## Collected data
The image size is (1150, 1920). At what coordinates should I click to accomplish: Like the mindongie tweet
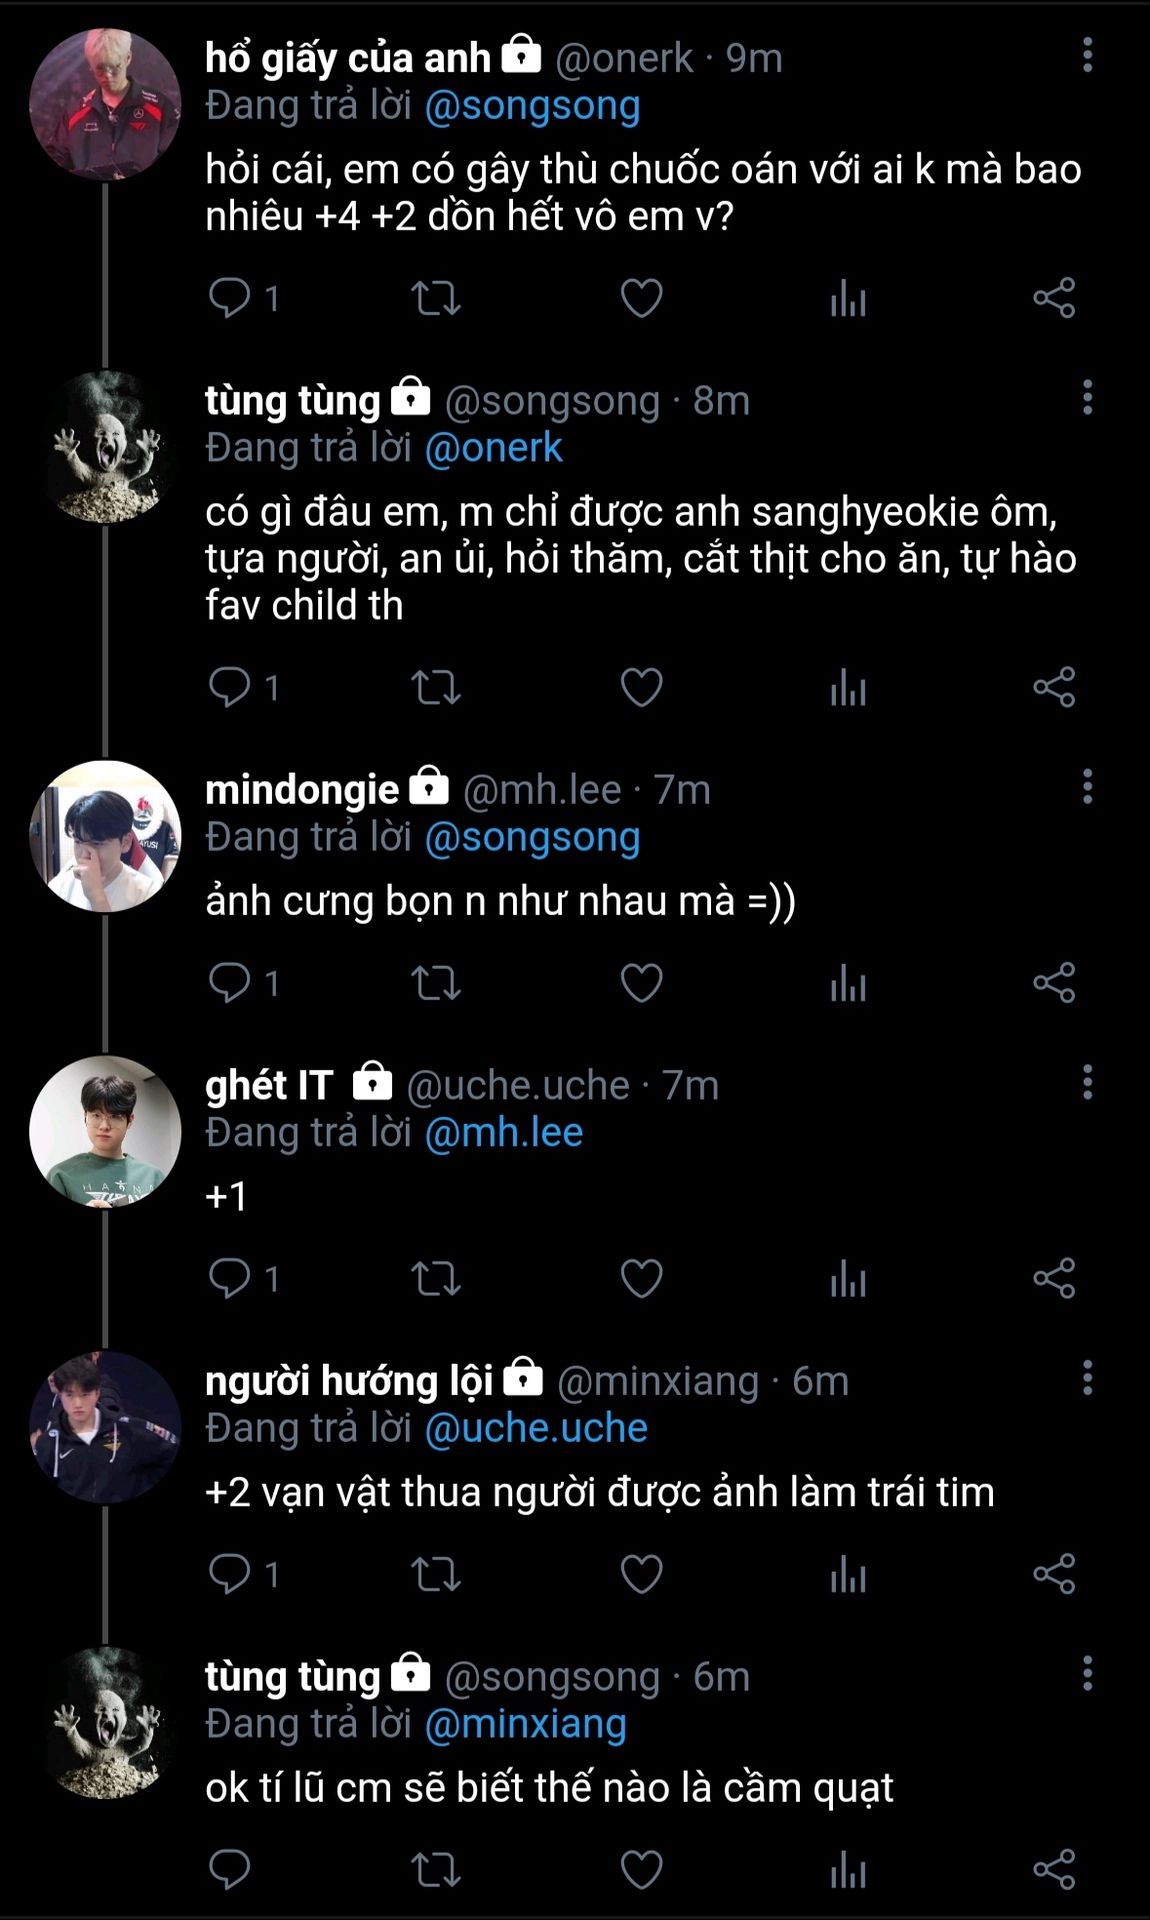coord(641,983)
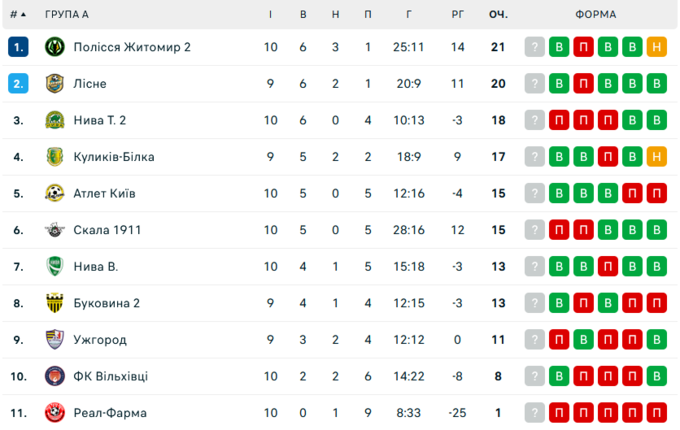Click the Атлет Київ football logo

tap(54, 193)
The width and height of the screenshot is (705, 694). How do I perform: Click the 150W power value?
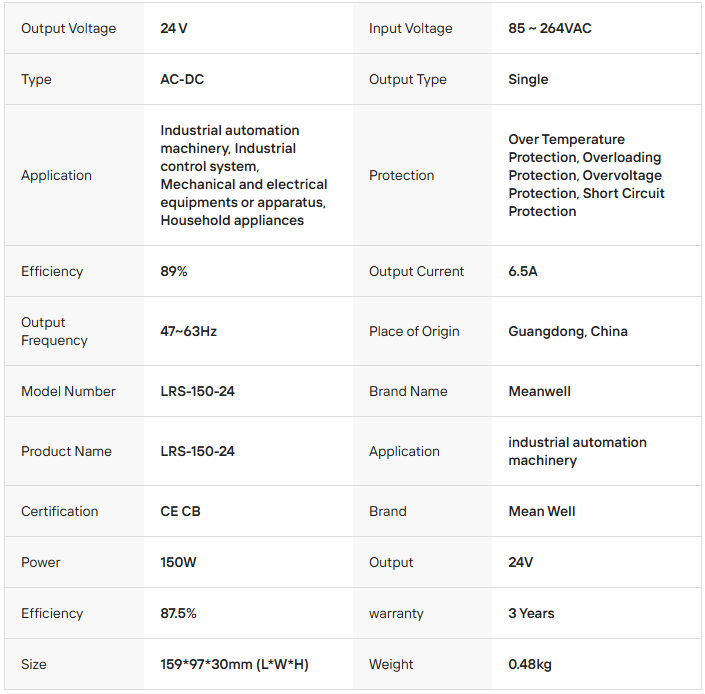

## Work request
Please print an exact copy of the records, with no pictures.

## Exercise answer
The image size is (1150, 1920). At what coordinates should I click to accomplish: Like the mindongie tweet
coord(641,983)
Click the Атлет Київ football logo

tap(54, 193)
The width and height of the screenshot is (705, 694). How do I perform: Click the 150W power value?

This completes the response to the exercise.